Finite concentration effects on diffusion-controlled reactions
Sanjib Senapati, Chung F. Wong and J. Andrew McCammon
The algorithm by Northrup, Allison, and McCammon [J. Chem. Phys. 80, 1517 (1984)] has been used for two decades for calculating the diffusion-influenced rate-constants of enzymatic reactions. Although many interesting results have been obtained, the algorithm is based on the assumption that substrate/substrate interactions can be neglected. This approximation may not be valid when the concentration of the ligand is high. In this work, we constructed a simulation model that can take substrate/substrate interactions into account. We first validated the model by carrying out simulations in ways that could be compared to analytical theories. We then carried out simulations to examine the possible effects of substrate/substrate interactions on diffusion-controlled reaction rates. For a substrate concentration of 0.1 mM, we found that the diffusion-controlled reaction rates were not sensitive to whether substrate/substrate interactions were included. On the other hand, we observed significant influence of substrate/substrate interactions on calculated reaction rates at a substrate concentation of 0.1M. Therefore, a simulation model that takes substrate/substrate interactions into account is essential for reliably predicting diffusion-controlled reaction rates at high substrate concentrations, and one such simulation model is presented here.

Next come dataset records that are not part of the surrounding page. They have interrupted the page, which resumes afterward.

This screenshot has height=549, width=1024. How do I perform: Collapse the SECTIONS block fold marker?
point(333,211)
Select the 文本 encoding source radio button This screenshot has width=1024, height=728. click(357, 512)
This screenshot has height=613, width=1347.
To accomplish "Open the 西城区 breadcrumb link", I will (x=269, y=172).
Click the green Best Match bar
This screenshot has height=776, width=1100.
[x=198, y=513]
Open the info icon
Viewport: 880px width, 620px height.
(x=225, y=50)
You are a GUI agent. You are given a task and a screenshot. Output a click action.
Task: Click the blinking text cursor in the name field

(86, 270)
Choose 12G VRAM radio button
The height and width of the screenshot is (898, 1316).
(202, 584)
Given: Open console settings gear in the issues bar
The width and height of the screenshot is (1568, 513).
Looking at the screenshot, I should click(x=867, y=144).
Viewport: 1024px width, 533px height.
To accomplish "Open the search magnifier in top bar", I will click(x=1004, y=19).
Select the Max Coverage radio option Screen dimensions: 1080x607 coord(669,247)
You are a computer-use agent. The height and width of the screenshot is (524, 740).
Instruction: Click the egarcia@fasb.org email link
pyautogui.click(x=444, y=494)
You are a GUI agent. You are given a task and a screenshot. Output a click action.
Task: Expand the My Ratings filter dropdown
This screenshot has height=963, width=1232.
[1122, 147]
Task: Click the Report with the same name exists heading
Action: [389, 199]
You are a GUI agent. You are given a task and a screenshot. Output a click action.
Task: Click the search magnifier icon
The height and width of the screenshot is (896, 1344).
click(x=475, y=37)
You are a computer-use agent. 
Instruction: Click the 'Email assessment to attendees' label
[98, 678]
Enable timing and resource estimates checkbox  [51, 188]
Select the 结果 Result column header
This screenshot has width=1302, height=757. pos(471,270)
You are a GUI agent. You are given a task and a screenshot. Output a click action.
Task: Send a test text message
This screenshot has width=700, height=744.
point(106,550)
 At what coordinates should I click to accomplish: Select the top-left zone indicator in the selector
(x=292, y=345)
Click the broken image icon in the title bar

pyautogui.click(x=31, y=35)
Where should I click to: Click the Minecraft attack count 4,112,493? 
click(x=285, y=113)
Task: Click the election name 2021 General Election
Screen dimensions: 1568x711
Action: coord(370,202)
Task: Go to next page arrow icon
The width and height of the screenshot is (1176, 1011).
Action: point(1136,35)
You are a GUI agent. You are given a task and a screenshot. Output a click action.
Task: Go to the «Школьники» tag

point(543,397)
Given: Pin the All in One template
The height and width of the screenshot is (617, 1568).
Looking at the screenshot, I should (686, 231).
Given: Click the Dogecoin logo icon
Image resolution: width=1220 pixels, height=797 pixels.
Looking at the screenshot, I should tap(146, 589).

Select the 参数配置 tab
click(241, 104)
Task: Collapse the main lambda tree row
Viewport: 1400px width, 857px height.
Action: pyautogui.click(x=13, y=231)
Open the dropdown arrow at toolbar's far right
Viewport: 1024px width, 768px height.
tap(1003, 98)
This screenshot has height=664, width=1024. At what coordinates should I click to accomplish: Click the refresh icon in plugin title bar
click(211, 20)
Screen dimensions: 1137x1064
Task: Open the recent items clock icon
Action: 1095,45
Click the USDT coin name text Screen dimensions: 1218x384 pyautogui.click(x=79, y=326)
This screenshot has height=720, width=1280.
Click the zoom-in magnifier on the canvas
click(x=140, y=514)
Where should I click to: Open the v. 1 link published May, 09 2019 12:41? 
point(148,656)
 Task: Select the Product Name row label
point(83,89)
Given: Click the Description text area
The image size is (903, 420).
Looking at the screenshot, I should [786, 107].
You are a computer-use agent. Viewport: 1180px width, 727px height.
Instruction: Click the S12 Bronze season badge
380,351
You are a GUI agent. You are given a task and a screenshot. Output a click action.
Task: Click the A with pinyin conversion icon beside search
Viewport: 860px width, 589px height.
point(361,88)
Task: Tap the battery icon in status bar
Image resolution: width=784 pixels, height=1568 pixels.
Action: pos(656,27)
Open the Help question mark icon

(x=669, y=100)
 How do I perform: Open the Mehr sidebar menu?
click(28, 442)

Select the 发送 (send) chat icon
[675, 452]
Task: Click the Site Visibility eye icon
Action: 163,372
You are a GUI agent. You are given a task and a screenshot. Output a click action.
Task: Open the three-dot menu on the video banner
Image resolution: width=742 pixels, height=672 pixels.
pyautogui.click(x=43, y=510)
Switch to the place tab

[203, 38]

Constant pH Molecular Dynamics in Generalized Born Implicit Solvent
John Mongan, David A. Case and J. Andrew McCammon
A new method is proposed for constant pH molecular dynamics (MD), employing generalized Born (GB) electrostatics. Protonation states are modeled with different charge sets, and titrating residues sample a Boltzmann distribution of protonation states as the simulation progresses, using Monte Carlo sampling based on GB-derived energies. The method is applied to four different crystal structures of hen egg-white lysozyme (HEWL). pKa predictions derived from the simulations have root-mean-square (RMS) error of 0.82 relative to experimental values. Similarity of results between the four crystal structures shows the method to be independent of starting crystal structure; this is in contrast to most electrostatics-only models. A strong correlation between conformation and protonation state is noted and quantitatively analyzed, emphasizing the importance of sampling protonation states in conjunction with dynamics.